Mars Used To Have Massive Lakes And Streams, NASA Says

"We see that Mars at some point in its past was much more Earth-like."

It's very likely the Gale Crater on Mars, where NASA's Curiosity rover famously landed in 2012, was once home to expansive lakes, the space agency has confirmed.

NASA scientists first proposed that the crater once contained a massive lake after analyzing data from the rover last year. Now, a new paper that was published Friday in the journal Science provides even more evidence that the red planet was once home to ancient bodies of water.

"We have geological evidence that points to long-lived lakes," Dr. Ashwin Vasavada, project scientist for NASA's Mars Science Laboratory mission and a co-author of the paper, told The Huffington Post.

An animation of how the Gale Crater on Mars may have looked more than 3 billion years ago.
An animation of how the Gale Crater on Mars may have looked more than 3 billion years ago.

"We went to Gale Crater to figure out if that environment ever had the conditions to support life," he said. "One of the necessities for habitability is water, and we already had some clues from the Mars Reconnaissance Orbiter images taken before landing that there was action of water within Gale Crater but we didn't know how much water was involved... and we didn't know how long it was there."
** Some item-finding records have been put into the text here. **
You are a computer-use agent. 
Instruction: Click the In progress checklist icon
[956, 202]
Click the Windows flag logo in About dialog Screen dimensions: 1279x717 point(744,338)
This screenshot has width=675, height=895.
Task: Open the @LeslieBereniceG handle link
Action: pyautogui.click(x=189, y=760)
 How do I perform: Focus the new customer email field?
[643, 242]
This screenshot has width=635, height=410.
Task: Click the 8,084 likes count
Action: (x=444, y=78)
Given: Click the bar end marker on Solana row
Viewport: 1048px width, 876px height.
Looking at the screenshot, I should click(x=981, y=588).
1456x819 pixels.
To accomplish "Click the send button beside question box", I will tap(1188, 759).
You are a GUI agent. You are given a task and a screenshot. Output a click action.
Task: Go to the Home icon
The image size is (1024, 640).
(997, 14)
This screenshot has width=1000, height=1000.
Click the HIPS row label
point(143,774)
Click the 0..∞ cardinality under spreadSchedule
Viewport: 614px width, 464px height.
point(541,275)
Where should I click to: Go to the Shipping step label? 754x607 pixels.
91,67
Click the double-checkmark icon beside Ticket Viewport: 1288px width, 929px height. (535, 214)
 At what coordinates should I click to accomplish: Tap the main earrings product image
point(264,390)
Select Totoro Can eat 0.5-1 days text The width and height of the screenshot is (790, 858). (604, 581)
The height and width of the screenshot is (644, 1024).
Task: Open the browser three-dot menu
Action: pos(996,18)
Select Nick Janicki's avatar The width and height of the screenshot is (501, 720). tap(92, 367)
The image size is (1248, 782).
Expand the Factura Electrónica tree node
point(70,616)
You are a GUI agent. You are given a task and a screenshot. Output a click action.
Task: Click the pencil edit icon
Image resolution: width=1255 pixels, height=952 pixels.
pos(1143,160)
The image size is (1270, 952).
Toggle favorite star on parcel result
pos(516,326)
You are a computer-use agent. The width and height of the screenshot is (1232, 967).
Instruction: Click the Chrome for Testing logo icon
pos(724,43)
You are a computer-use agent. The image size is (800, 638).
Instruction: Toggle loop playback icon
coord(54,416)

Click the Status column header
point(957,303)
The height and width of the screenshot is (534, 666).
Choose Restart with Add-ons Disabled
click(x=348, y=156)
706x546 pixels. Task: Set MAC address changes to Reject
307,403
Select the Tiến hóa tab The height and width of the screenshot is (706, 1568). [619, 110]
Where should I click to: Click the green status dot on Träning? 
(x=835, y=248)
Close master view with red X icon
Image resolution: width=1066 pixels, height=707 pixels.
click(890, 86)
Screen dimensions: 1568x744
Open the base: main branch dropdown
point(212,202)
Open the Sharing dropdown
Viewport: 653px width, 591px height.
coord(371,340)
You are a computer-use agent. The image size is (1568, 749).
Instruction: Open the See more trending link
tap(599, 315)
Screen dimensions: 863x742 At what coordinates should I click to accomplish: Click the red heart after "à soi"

The researchers examined images taken by the Curiosity rover's onboard cameras and analyzed data from soil samples that were collected by the rover drilling in Gale Crater.

They noticed three different kinds of rocky sediment that provide evidence for the presence of flowing water, Vasavada said. The first kind of sediment was gravel that is often found in the bottom of stream beds. The second was sandstone and the third was a fine, silty rock that may have once been mud formed at the bottom of standing water.

Standing water must have been a part of the red planet's history and flowing water must have deposited sediments into the crater's lake 3.8 to 3.3 billion years ago, the researchers concluded. Those sediments form the bottom layers of a 3-mile-high mountain called Mount Sharp, which is now located in the crater.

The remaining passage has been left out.